- Jun 18, 2024
You are now a Creative Coder
- Estevan Carlos Benson
My journey through "creative coding" begins before the term existed. In the early 2000s, I studied a language known as CSound which is effectively the C language optimized for audio synthesis. It introduced me to the beauty of hearing math and programming logic that changes and evolves sounds. I knew at the time that this was likely an esoteric subject. Something that only my small cohort at a university would find interesting. As the decades progressed, I saw an increasing interest in creative coding but for the visual kind.
The concepts overlap (programming visual and sonic information). So I consider it all one family. Through this process of studying and teaching the subject I've seen a consistent response:
What is this and what can you do with it?
For the non-coder, this is a very abstract question. It can be harder to make sense of it all. For the person new to coding, it can feel frustrating. I want to answer that question and offer some guidance to those new to writing code for sound and music.
What is possible? A brief list:
Representing numbers and math: You can take different mathematical concepts and represent those calculations through sound and musical structure. Although we only hear frequencies within a certain range, we can use math to scale results into a perceptible range. This may open the door to sonic results you otherwise may not have planned yourself.
Physics and nature: With physics we can take what we understand through the observation of nature and turn the results (number values) into sound. For example, gravity and mass can be used to trigger musical notes
Conditions and Control: The artist John Cage once wrote a composition on handmade paper. For every random visual marking on the paper (a dark spec of pulp) he wrote a musical note on a staff. This became the composition. Through creative coding you could structure rules that define your musical results with the use of randomness. This doesn't mean every event is random (I don't recommend it). It can mean that only certain musical information could be random such as loudness, a filter, an oscillator, a sample, etc.
Probability: This is often confused with randomness and it's not the same. Through code you could define the likelihood for certain musical events to occur. Maybe an oscillator becomes brighter 50% of the time a note occurs. This could add variation and make it less repetitive.
Timed events: Music is a time-based medium. With creative coding you might want to define time-based rules that influence the outcomes. For example, you could define a meter that modulates a parameter on the downbeat and a different meter that modulates a different parameter on a separate downbeat.
"Why be a creative coder?" Here are my thoughts on that:
Performance: Creating conditional rules that respond to your musical performance can add the element of surprise or nuance your live performance may need. You should also keep in mind that this is not a product. This is something you can make yourself that is optimized for your performance goals. For example, maybe you want a specific sound to occur during a performance, but you only want it to happen sometimes when you play certain notes.
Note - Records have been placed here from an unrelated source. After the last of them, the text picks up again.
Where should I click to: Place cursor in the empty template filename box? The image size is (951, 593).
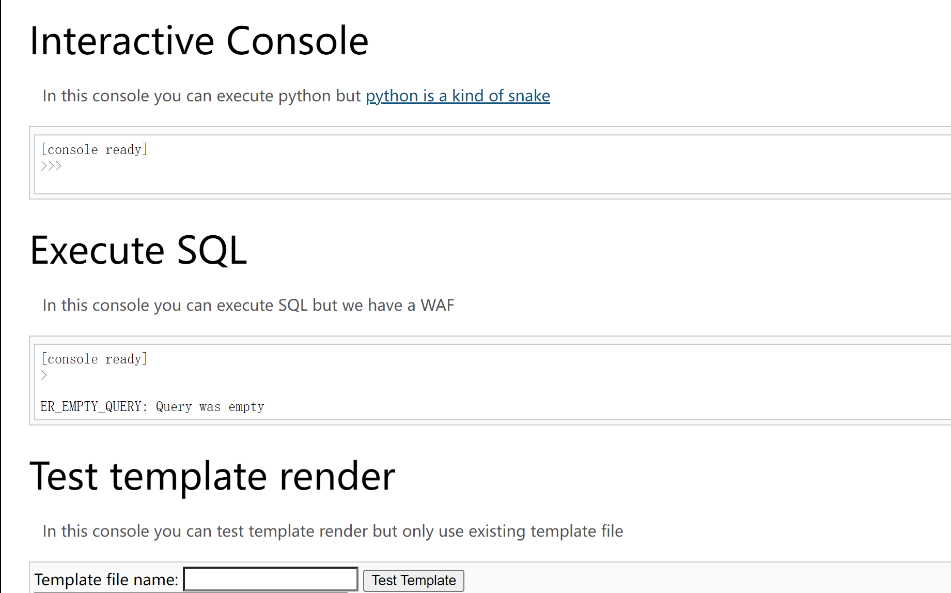270,579
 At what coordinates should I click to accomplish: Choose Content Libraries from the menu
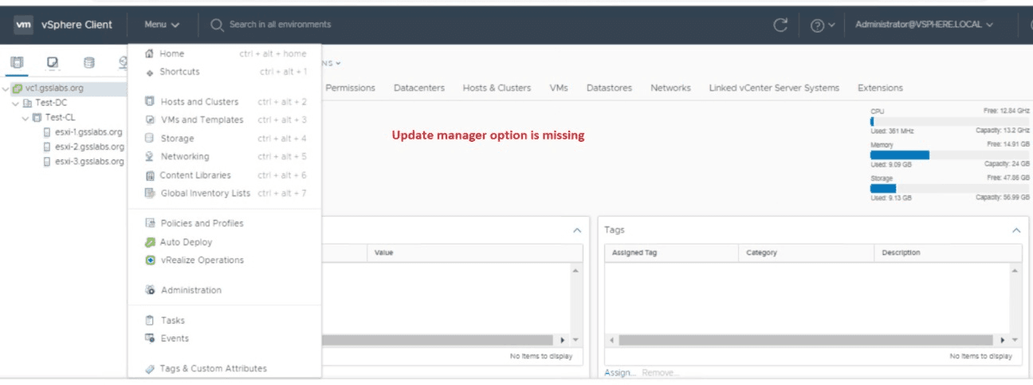click(195, 175)
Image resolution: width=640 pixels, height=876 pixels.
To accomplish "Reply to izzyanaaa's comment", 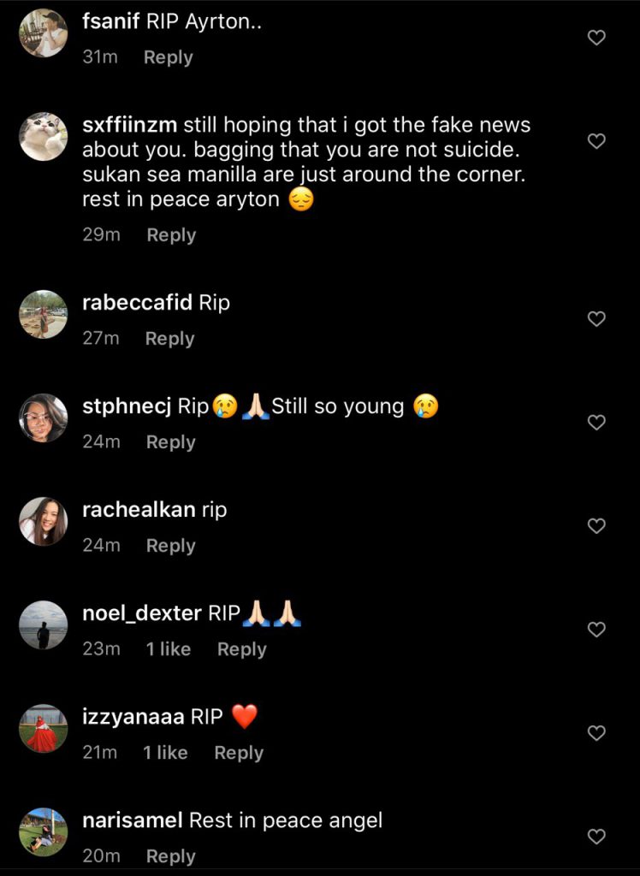I will click(239, 753).
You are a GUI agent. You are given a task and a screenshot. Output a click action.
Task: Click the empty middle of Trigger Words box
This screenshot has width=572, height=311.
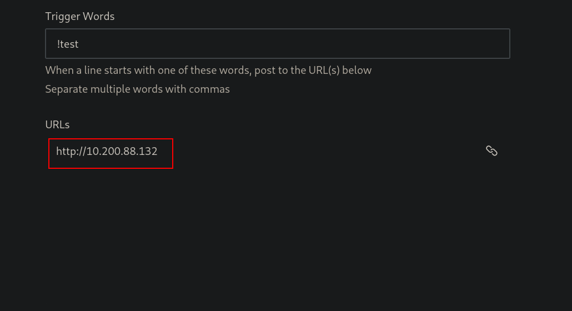[278, 44]
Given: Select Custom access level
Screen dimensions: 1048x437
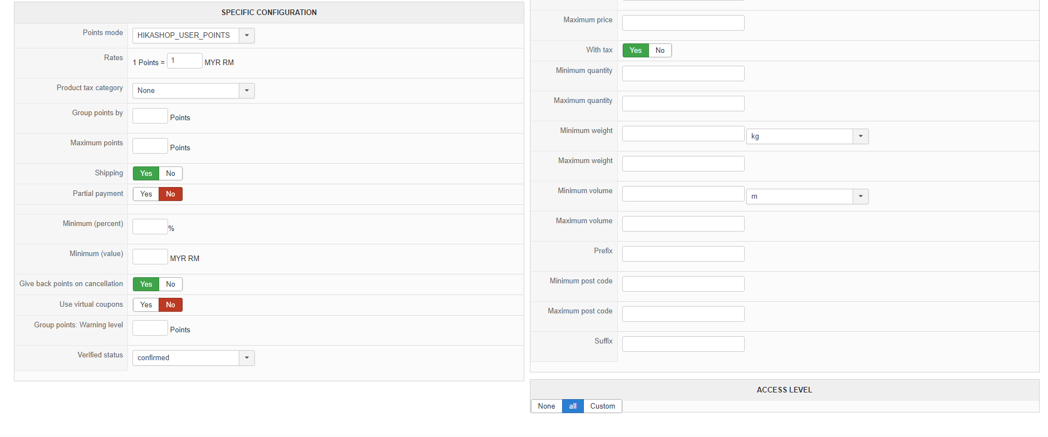Looking at the screenshot, I should tap(602, 406).
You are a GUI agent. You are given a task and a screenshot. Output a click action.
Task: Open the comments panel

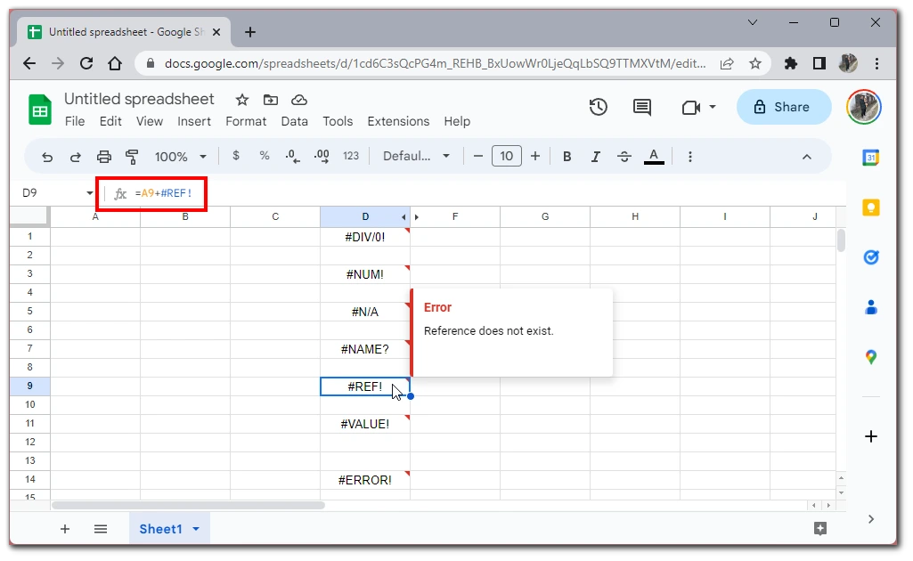coord(641,107)
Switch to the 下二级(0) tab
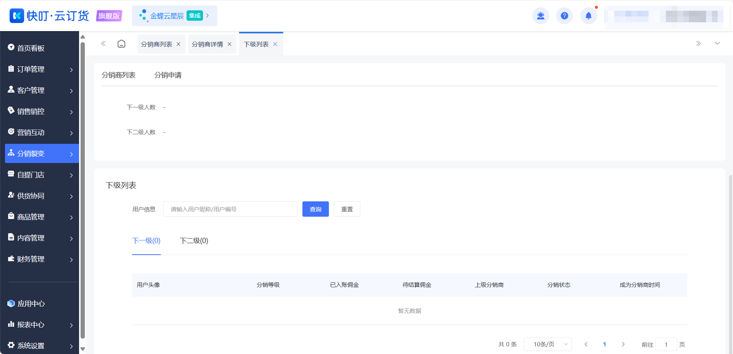Image resolution: width=733 pixels, height=354 pixels. click(194, 241)
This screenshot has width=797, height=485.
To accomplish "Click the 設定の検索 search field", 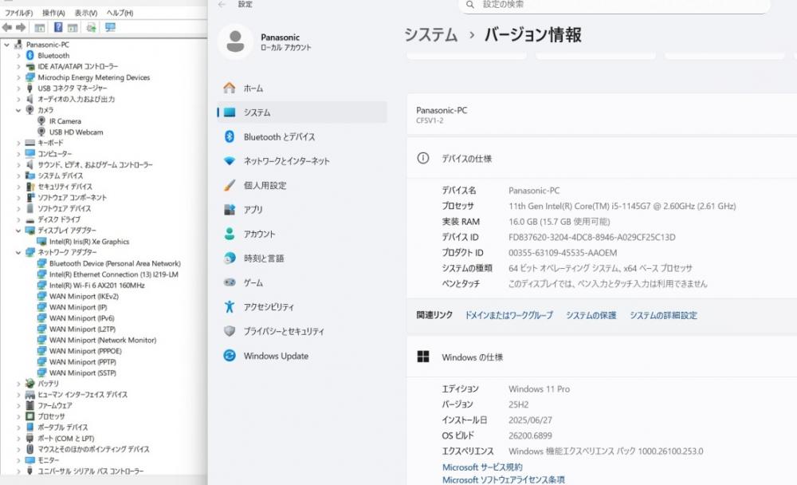I will click(x=614, y=5).
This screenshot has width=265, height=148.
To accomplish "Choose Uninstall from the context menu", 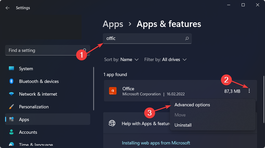I will click(x=183, y=125).
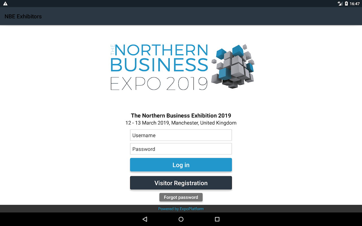Viewport: 362px width, 226px height.
Task: Tap the warning triangle notification icon
Action: [x=5, y=4]
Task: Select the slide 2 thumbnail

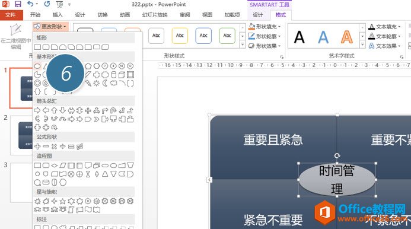Action: tap(21, 136)
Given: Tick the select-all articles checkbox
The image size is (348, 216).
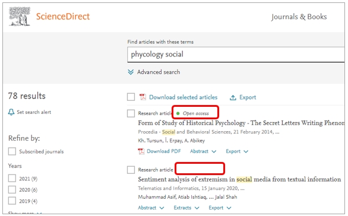Looking at the screenshot, I should [x=131, y=97].
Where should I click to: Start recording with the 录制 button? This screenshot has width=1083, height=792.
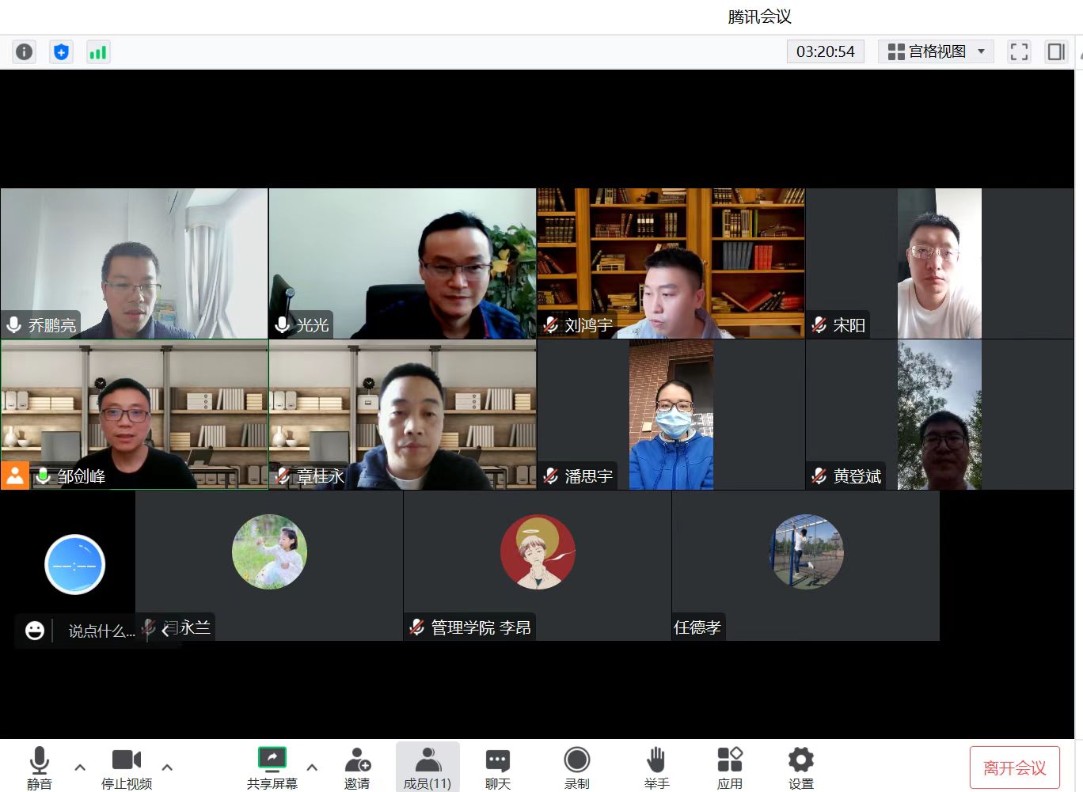tap(576, 767)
It could be a sound that is specific to a performance piece.
Modulation: Depending on your software environment, modulating sounds or effects may be limited, vast, or unclear. Either way, through creative coding you may find a way to modulate parameters according to your very specific goals. You could set up a wavetable and modulate the phase distortion only when you play specific chords. Imagine creating a song where you know the chord progression and you plan out modulations according to that. You could also modulate parameters on the condition that other parameters change as well.
Tuning and Pitch: Modern music production emphasizes very precise pitch and tuning systems. This differs heavily from the analog world where it was very common for guitars and pianos to always be slightly out of tune in varied ways. Many of our favorite songs have slightly out of tune elements. You could use creative coding to express "natural" detuning. For example, you could write code than randomly detunes notes by a few cents, giving it a more characteristic feel.
Composition: Although many composers feel strongly that they should define all specific notes for their composition, the creative coder has the ability to write code that helps them generate notes. Depending on your principled position just remember: you wrote the code! So you should see it as an extension of your hand as a composer. With code you could define rules that generate notes. With the use of MIDI you could specify note events that occur when other notes happen first or create a condition that repeats specific notes with diminishing velocities.
This short list represents the way in which I imagine and brainstorm through my creative process of writing code for sound and music. I believe any combination of ideas here can lead an artist towards creating unique results for their compositions and performance.